* [Problem to work on] From the entries that follow, copy every line with the word "chart".

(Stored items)
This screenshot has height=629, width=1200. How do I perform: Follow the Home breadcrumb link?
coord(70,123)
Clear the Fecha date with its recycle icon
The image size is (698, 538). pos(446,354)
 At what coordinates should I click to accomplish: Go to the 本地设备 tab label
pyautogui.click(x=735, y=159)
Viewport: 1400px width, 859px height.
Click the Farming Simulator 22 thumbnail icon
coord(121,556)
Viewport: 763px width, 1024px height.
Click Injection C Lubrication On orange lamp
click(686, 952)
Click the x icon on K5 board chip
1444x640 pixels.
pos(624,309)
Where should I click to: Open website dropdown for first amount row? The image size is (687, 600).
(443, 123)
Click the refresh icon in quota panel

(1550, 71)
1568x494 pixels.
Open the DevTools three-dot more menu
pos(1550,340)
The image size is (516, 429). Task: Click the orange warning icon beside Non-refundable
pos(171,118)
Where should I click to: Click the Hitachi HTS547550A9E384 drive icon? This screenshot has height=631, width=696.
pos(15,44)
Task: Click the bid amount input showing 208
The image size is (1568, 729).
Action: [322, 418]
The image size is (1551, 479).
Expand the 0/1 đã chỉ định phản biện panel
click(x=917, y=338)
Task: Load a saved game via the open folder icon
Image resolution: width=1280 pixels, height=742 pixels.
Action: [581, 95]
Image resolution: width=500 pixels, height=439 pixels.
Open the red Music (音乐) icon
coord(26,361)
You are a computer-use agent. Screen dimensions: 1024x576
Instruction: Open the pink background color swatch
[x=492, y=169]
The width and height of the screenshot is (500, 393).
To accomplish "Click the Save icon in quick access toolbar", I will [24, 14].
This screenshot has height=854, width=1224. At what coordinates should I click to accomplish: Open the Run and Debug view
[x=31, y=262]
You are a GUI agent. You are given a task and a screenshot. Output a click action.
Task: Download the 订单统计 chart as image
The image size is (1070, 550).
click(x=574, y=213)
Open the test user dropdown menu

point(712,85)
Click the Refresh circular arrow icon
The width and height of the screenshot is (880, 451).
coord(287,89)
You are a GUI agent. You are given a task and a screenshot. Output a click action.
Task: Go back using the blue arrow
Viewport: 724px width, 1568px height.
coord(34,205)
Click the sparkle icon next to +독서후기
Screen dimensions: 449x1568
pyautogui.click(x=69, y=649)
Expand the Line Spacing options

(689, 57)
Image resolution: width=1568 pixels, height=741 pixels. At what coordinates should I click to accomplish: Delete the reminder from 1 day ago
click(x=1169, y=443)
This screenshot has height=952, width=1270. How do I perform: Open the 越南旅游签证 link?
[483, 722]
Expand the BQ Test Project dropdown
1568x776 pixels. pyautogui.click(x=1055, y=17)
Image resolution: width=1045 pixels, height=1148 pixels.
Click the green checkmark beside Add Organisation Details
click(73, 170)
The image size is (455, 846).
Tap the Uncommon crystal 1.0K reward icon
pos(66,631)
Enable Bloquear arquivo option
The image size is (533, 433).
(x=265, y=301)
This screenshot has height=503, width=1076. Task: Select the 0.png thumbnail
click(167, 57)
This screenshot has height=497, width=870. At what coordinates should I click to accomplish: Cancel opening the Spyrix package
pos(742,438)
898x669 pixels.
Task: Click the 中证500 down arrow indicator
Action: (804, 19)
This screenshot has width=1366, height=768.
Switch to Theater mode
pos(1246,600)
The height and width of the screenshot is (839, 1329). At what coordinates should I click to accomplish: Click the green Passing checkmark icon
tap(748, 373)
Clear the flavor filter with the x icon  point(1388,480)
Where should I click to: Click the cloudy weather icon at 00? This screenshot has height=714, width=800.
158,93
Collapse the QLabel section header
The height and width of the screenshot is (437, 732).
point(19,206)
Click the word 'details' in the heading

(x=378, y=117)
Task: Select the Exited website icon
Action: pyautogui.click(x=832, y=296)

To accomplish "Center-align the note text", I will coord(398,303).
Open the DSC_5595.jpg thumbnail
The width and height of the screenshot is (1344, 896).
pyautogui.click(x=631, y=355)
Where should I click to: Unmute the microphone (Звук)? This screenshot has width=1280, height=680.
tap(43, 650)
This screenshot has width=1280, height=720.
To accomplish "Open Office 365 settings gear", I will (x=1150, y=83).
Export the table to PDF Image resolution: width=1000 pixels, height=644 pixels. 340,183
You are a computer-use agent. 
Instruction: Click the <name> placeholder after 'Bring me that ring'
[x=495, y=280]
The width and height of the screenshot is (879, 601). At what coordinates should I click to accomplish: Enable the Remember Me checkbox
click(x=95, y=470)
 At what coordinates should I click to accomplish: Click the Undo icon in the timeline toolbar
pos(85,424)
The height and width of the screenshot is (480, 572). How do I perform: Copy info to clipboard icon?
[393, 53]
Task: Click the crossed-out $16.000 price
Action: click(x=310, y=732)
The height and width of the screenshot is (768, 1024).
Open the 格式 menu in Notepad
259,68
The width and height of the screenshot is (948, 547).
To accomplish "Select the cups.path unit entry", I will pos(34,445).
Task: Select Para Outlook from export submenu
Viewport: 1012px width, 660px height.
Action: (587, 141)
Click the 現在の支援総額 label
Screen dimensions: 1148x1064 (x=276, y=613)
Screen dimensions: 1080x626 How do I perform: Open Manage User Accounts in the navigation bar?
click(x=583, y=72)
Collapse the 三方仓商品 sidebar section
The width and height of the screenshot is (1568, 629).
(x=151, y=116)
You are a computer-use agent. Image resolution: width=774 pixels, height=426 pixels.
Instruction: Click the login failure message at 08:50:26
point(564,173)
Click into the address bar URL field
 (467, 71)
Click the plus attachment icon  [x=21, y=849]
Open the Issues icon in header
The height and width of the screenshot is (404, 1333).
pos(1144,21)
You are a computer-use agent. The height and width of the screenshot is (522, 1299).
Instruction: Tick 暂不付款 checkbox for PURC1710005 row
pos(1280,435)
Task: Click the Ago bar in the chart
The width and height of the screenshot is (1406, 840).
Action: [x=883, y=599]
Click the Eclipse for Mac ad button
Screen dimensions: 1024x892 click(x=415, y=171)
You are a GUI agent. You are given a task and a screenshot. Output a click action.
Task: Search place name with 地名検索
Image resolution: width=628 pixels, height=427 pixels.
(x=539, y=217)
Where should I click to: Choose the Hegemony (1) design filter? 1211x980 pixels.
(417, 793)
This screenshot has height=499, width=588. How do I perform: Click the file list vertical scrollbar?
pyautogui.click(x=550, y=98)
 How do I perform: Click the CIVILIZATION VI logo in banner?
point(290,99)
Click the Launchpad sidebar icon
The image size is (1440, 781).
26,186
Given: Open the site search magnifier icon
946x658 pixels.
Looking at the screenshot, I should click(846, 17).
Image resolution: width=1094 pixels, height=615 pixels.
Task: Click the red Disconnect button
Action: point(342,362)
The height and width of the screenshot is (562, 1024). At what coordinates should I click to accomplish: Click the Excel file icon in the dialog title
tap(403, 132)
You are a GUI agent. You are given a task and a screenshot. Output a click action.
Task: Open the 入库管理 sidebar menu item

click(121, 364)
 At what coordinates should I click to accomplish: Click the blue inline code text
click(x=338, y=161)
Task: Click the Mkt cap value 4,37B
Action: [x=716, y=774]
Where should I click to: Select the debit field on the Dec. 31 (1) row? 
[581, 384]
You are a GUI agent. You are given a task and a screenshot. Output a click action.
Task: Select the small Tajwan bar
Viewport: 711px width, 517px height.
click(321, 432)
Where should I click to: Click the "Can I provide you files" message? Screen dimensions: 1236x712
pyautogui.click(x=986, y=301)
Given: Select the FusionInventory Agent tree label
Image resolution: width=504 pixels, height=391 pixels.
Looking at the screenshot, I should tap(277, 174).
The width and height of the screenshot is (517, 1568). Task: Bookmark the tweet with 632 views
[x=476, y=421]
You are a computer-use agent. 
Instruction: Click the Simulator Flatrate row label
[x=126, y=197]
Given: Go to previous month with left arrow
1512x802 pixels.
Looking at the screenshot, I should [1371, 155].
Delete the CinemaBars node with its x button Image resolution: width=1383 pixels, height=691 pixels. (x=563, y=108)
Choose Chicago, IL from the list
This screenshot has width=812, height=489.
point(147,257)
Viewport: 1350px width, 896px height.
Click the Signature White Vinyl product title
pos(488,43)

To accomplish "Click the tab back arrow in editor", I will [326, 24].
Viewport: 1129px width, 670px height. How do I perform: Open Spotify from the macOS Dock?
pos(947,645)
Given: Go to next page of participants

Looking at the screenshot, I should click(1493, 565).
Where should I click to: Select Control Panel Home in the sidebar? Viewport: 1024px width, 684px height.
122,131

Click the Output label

* [Result of this exercise]
Task: Download the 订单统计 chart as image
Task: Click the Ago bar in the chart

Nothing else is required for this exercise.